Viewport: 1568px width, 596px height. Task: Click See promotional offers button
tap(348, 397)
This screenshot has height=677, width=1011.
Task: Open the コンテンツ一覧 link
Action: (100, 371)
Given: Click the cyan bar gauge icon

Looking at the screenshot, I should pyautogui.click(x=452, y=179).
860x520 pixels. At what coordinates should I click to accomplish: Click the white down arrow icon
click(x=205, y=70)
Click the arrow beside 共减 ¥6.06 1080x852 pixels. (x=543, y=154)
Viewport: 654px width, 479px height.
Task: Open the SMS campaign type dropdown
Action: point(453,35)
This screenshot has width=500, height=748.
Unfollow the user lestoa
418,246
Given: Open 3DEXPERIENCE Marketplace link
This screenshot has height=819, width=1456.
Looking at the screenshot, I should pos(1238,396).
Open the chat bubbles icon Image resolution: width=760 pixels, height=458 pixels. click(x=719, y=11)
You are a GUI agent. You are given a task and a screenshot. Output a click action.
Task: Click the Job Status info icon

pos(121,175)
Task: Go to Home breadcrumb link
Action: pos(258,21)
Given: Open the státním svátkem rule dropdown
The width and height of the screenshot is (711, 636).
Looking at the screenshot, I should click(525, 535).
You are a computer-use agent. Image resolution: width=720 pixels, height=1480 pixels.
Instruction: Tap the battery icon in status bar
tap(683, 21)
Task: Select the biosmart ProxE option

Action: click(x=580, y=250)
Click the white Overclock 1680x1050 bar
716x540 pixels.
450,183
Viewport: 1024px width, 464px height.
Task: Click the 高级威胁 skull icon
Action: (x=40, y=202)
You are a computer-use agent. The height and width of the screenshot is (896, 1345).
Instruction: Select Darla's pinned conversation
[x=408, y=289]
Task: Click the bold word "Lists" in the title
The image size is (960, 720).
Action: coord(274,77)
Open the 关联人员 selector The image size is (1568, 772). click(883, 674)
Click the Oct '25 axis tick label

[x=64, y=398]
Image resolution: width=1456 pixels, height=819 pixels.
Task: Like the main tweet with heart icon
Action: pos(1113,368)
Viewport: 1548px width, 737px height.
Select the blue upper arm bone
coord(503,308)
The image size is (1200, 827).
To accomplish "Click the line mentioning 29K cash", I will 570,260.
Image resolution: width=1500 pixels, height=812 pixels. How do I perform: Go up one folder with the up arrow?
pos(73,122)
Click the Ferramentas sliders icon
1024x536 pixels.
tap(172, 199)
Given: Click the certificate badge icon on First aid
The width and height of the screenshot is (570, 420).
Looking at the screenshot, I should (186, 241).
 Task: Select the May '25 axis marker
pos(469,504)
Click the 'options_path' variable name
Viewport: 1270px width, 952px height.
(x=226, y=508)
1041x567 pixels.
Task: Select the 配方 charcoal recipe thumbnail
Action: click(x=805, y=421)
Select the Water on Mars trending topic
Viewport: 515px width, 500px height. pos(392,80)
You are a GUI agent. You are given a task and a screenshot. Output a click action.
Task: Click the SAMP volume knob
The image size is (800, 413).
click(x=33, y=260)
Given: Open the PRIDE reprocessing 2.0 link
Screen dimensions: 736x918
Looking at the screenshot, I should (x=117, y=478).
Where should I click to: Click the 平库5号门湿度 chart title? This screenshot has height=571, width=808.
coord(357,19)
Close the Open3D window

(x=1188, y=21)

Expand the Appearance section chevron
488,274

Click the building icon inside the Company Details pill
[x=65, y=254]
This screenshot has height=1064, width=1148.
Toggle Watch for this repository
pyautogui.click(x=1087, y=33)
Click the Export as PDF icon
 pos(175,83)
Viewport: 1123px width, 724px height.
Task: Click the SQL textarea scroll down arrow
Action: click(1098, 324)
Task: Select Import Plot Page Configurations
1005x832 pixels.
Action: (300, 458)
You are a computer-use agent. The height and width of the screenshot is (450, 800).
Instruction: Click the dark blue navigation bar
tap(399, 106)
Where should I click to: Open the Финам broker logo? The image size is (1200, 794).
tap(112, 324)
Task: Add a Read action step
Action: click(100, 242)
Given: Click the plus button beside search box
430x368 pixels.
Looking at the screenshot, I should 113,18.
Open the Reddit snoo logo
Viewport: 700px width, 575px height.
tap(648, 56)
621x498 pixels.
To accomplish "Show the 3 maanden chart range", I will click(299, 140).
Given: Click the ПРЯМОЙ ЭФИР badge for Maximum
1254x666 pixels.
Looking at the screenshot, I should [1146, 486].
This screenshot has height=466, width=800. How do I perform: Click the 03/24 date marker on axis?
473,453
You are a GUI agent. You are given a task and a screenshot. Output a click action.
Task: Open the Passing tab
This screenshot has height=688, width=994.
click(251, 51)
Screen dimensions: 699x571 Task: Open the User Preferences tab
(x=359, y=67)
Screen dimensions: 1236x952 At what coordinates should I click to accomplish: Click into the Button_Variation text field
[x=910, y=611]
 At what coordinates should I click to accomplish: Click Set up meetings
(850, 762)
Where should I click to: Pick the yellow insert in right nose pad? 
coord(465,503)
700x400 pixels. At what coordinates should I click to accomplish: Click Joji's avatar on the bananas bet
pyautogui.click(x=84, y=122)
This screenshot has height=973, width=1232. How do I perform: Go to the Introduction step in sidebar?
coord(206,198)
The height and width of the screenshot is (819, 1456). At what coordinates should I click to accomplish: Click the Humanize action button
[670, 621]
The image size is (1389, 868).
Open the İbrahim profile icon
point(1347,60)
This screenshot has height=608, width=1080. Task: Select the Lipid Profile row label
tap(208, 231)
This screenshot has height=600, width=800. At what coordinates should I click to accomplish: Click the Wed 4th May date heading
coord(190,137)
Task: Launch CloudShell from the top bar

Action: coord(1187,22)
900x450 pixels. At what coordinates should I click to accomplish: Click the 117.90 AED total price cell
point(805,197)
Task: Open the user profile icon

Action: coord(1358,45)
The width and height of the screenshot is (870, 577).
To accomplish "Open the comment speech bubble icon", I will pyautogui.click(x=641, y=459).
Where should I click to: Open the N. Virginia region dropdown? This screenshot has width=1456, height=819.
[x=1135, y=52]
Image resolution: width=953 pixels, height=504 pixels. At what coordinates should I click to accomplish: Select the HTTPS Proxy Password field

----

Reproduce all of the data above line for line, with no changes.

Result of the task:
Viewport: 1568px width, 596px height. Task: Click See promotional offers button
tap(348, 397)
This screenshot has height=677, width=1011.
Task: Open the コンテンツ一覧 link
Action: (100, 371)
Given: Click the cyan bar gauge icon

Looking at the screenshot, I should pyautogui.click(x=452, y=179).
860x520 pixels. At what coordinates should I click to accomplish: Click the white down arrow icon
click(x=205, y=70)
Click the arrow beside 共减 ¥6.06 1080x852 pixels. (x=543, y=154)
Viewport: 654px width, 479px height.
Task: Open the SMS campaign type dropdown
Action: point(453,35)
This screenshot has width=500, height=748.
Unfollow the user lestoa
418,246
Given: Open 3DEXPERIENCE Marketplace link
This screenshot has height=819, width=1456.
Looking at the screenshot, I should pos(1238,396).
Open the chat bubbles icon Image resolution: width=760 pixels, height=458 pixels. click(x=719, y=11)
You are a GUI agent. You are given a task and a screenshot. Output a click action.
Task: Click the Job Status info icon

pos(121,175)
Task: Go to Home breadcrumb link
Action: pos(258,21)
Given: Open the státním svátkem rule dropdown
The width and height of the screenshot is (711, 636).
Looking at the screenshot, I should click(525, 535).
You are a computer-use agent. Image resolution: width=720 pixels, height=1480 pixels.
Instruction: Tap the battery icon in status bar
tap(683, 21)
Task: Select the biosmart ProxE option

Action: click(x=580, y=250)
Click the white Overclock 1680x1050 bar
716x540 pixels.
450,183
Viewport: 1024px width, 464px height.
Task: Click the 高级威胁 skull icon
Action: (x=40, y=202)
You are a computer-use agent. The height and width of the screenshot is (896, 1345).
Instruction: Select Darla's pinned conversation
[x=408, y=289]
Task: Click the bold word "Lists" in the title
The image size is (960, 720).
Action: coord(274,77)
Open the 关联人员 selector The image size is (1568, 772). click(883, 674)
Click the Oct '25 axis tick label

[x=64, y=398]
Image resolution: width=1456 pixels, height=819 pixels.
Task: Like the main tweet with heart icon
Action: pos(1113,368)
Viewport: 1548px width, 737px height.
Select the blue upper arm bone
coord(503,308)
The image size is (1200, 827).
To accomplish "Click the line mentioning 29K cash", I will 570,260.
Image resolution: width=1500 pixels, height=812 pixels. How do I perform: Go up one folder with the up arrow?
pos(73,122)
Click the Ferramentas sliders icon
1024x536 pixels.
tap(172, 199)
Given: Click the certificate badge icon on First aid
The width and height of the screenshot is (570, 420).
Looking at the screenshot, I should (186, 241).
 Task: Select the May '25 axis marker
pos(469,504)
Click the 'options_path' variable name
Viewport: 1270px width, 952px height.
(x=226, y=508)
1041x567 pixels.
Task: Select the 配方 charcoal recipe thumbnail
Action: click(x=805, y=421)
Select the Water on Mars trending topic
Viewport: 515px width, 500px height. pos(392,80)
You are a GUI agent. You are given a task and a screenshot. Output a click action.
Task: Click the SAMP volume knob
The image size is (800, 413).
click(x=33, y=260)
Given: Open the PRIDE reprocessing 2.0 link
Screen dimensions: 736x918
Looking at the screenshot, I should (x=117, y=478).
Where should I click to: Click the 平库5号门湿度 chart title? This screenshot has height=571, width=808.
coord(357,19)
Close the Open3D window

(x=1188, y=21)

Expand the Appearance section chevron
488,274

Click the building icon inside the Company Details pill
[x=65, y=254]
This screenshot has height=1064, width=1148.
Toggle Watch for this repository
pyautogui.click(x=1087, y=33)
Click the Export as PDF icon
 pos(175,83)
Viewport: 1123px width, 724px height.
Task: Click the SQL textarea scroll down arrow
Action: click(1098, 324)
Task: Select Import Plot Page Configurations
1005x832 pixels.
Action: (300, 458)
You are a computer-use agent. The height and width of the screenshot is (450, 800).
Instruction: Click the dark blue navigation bar
tap(399, 106)
Where should I click to: Open the Финам broker logo? The image size is (1200, 794).
tap(112, 324)
Task: Add a Read action step
Action: click(100, 242)
Given: Click the plus button beside search box
430x368 pixels.
Looking at the screenshot, I should 113,18.
Open the Reddit snoo logo
Viewport: 700px width, 575px height.
tap(648, 56)
621x498 pixels.
To accomplish "Show the 3 maanden chart range", I will click(299, 140).
Given: Click the ПРЯМОЙ ЭФИР badge for Maximum
1254x666 pixels.
Looking at the screenshot, I should [1146, 486].
This screenshot has height=466, width=800. How do I perform: Click the 03/24 date marker on axis?
473,453
You are a GUI agent. You are given a task and a screenshot. Output a click action.
Task: Open the Passing tab
This screenshot has height=688, width=994.
click(251, 51)
Screen dimensions: 699x571 Task: Open the User Preferences tab
(x=359, y=67)
Screen dimensions: 1236x952 At what coordinates should I click to accomplish: Click into the Button_Variation text field
[x=910, y=611]
 At what coordinates should I click to accomplish: Click Set up meetings
(850, 762)
Where should I click to: Pick the yellow insert in right nose pad? 
coord(465,503)
700x400 pixels. At what coordinates should I click to accomplish: Click Joji's avatar on the bananas bet
pyautogui.click(x=84, y=122)
This screenshot has height=973, width=1232. How do I perform: Go to the Introduction step in sidebar?
coord(206,198)
The height and width of the screenshot is (819, 1456). At what coordinates should I click to accomplish: Click the Humanize action button
[670, 621]
The image size is (1389, 868).
Open the İbrahim profile icon
point(1347,60)
This screenshot has height=608, width=1080. Task: Select the Lipid Profile row label
tap(208, 231)
This screenshot has height=600, width=800. At what coordinates should I click to accomplish: Click the Wed 4th May date heading
coord(190,137)
Task: Launch CloudShell from the top bar

Action: coord(1187,22)
900x450 pixels. At what coordinates should I click to accomplish: Click the 117.90 AED total price cell
point(805,197)
Task: Open the user profile icon

Action: coord(1358,45)
The width and height of the screenshot is (870, 577).
To accomplish "Open the comment speech bubble icon", I will pyautogui.click(x=641, y=459).
Where should I click to: Open the N. Virginia region dropdown? This screenshot has width=1456, height=819.
[x=1135, y=52]
Image resolution: width=953 pixels, height=504 pixels. At what coordinates should I click to accomplish: Select the HTTPS Proxy Password field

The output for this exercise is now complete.